## [Passage]
Swing Workshop



Sunday, August 12–
Saturday, August 18, 2018


Performers and Seminars

A Week At Camp

How To Register

Fees & Registration

Arrival At Camp




Performers and Seminars

Register for one of these early morning classes

NOTE: Links to instructor Websites will open in a new window.


Swing Piano

—Michael Creber 


Students must pre-register for one of these seminars and must bring portable keyboards and headphones to camp. If space permits, afternoon students will be welcome to join the morning class.

Beginner/Intermediate This course is for swing pianists of all levels. The morning class will concentrate on the foundation skills: basic jazz harmony, understanding chords, working with lead sheets, building basic jazz voicings, and the pianist's role in the band. This would correspond to the first three chapters of Mark Levine’s The Jazz Piano Book (highly recommended!). As always in swing camp we are working on skills to help you have more fun playing in groups with other players!
Intermediate/Advanced This is a special class offered Monday, Wednesday, and Friday afternoons. As in the morning class, we will tailor the material to fit the levels of the players, so expect to dive into soloing over changes, Bill Evans left hand voicings, inner voice movements, and all that really fun stuff!

Tom Keenlyside


Woodwind and Brass Workshop

—Tom Keenlyside 


Students will not need to register separately for morning and late-morning horn classes.

This course will provide in-depth look at numerous aspects of playing brass and woodwind instruments in a collective jazz setting. Techniques to be discussed and practised include jazz phrasing, articulation, expression, and sound production on all wind and brass instruments. We will also focus on playing in tight ensemble. In addition, we will study various aspects of jazz improvisation - playing through many different types of chord changes and the blues. We will create a fun, supportive environment in which all players will be encouraged to improvise.
Special Late Morning Class for Advanced Players
This course is intended for more advanced horn instrumentalists, with a focus on effective soloing on various chord changes, chordal substitutions, altered modes, and usable pattern playing. We will also discuss soloing subtleties such as spontaneous improvisation through composition and motif playing. Effective and efficient practice techniques and tone production will be a constant theme.

## [Set problem 1]
According to the swing workshop page, what must students bring to camp for the swing piano seminars?
## [Set problem 2]
Write what comes next on the swing workshop page, picking up after its final sentence.
The items after this point are separate material, unrelated to the swing workshop page.

Word and element locating data
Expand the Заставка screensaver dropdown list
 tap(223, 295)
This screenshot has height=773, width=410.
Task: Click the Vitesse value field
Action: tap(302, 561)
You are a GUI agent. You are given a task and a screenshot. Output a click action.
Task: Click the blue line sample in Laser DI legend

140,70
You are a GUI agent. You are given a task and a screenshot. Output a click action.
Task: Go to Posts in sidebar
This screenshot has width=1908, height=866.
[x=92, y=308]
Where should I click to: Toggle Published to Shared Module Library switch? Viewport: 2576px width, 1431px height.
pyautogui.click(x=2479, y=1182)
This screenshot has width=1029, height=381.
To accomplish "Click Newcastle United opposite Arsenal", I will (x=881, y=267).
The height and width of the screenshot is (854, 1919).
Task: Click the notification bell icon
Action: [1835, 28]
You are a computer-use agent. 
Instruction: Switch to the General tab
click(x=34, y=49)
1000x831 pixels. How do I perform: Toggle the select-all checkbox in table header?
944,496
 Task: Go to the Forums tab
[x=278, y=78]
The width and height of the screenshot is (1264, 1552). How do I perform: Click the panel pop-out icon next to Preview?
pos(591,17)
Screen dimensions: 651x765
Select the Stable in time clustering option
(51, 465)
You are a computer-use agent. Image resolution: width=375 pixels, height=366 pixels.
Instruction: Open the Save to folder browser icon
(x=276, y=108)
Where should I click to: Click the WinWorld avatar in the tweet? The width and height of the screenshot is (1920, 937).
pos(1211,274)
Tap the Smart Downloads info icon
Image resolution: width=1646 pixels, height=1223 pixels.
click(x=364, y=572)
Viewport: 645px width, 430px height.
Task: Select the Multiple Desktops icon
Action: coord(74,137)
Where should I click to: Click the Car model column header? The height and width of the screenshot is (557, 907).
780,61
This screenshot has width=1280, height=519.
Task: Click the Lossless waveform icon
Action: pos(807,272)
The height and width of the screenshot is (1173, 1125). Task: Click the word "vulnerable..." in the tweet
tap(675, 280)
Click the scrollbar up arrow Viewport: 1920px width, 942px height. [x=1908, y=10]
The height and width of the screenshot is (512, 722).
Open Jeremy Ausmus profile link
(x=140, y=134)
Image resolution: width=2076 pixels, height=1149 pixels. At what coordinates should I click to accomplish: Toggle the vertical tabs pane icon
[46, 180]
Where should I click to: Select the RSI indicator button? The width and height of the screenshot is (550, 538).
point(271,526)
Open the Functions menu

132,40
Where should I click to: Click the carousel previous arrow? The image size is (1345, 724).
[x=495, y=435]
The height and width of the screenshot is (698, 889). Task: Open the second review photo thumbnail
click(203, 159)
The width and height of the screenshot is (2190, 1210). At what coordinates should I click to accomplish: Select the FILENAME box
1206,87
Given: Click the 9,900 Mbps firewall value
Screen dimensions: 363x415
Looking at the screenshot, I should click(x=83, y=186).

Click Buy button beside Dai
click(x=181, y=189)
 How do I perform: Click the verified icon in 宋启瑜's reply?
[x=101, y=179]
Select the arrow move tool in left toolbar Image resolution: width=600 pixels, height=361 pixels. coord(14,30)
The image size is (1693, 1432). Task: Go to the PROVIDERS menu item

## [Answer 1]
Portable keyboards and headphones.

## [Answer 2]
The Music of Duke Ellington and Billy Strayhorn 

—Bill Coon 

Every day we’ll play one Ellington and one Strayhorn song and explore two important aspects of their music.
1. Composition: How these masters created such memorable pieces and what can we learn from them to make our own composing process richer?
2. How to improvise, play or sing the melody and comp more effectively using these great songs as a starting point. Open to all instruments and voices. Reading music will be helpful.



Chord Tone Improv: 

—Ron Peters 

We don’t speak by reciting the alphabet, so don’t approach soloing by playing a scale. Chord tones are the “words” of musical phrases. And those words (arpeggios), make phrases that can build a story (solo). Playing the arpeggios is the key. Beboppers called this “change running” and it will take your soloing to the next level. (Please know your major scales)



Creating Beautiful Lines 

—Mike Rud 

Time for your solo. You've learned the melody and started thinking about the chord changes. Now how do you play long lines of 8th notes that really work? Mike will help you create your own swinging melodic solo lines using tried and true techniques! Suitable for any instrument.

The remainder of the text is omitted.